> TASK BRIEF
Using the records that follow, copy every line containing the word "computer".
─── DATA FOR ANALYSIS
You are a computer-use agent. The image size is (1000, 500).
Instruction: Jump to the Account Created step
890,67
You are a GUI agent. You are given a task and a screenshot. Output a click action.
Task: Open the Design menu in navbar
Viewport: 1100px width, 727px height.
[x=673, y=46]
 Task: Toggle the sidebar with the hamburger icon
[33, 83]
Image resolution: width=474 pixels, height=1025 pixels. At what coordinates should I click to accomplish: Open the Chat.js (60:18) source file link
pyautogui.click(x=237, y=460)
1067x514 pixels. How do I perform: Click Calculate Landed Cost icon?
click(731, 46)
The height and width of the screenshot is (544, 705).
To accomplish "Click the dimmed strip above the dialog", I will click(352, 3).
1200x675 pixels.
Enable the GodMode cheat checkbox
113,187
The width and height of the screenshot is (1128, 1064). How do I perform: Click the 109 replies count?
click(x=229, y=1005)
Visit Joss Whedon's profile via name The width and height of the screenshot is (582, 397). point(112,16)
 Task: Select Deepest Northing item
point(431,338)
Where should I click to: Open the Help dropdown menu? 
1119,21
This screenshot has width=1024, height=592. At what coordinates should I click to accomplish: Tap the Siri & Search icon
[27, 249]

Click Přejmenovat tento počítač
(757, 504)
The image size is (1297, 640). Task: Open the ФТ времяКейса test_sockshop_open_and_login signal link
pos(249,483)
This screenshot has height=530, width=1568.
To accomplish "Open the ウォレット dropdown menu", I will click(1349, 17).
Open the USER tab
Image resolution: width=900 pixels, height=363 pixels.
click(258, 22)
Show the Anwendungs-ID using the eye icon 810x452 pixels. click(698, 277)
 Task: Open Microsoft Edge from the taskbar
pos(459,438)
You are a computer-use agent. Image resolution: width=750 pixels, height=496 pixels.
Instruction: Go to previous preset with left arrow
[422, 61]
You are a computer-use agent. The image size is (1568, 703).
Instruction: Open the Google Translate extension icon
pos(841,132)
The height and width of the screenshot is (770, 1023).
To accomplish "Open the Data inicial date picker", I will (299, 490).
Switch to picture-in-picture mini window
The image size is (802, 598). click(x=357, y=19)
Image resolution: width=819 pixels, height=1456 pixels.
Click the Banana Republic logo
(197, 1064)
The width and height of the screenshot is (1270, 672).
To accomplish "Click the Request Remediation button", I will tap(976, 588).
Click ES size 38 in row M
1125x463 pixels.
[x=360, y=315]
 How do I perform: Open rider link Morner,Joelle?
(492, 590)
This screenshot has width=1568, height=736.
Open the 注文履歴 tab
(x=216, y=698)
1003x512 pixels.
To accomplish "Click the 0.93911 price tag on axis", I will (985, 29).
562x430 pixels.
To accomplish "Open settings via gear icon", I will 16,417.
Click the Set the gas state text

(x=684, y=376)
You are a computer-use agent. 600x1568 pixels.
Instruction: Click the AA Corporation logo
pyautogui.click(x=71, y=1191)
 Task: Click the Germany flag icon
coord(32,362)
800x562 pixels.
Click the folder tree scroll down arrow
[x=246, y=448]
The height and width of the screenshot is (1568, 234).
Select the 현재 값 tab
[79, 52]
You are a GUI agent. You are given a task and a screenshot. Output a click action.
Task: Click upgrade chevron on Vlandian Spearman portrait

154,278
──────
> TASK SOLUTION
You are a computer-use agent. The image size is (1000, 500).
You are a computer-use agent. Image resolution: width=750 pixels, height=496 pixels.
You are a computer-use agent. The image size is (1568, 703).
You are a computer-use agent. 600x1568 pixels.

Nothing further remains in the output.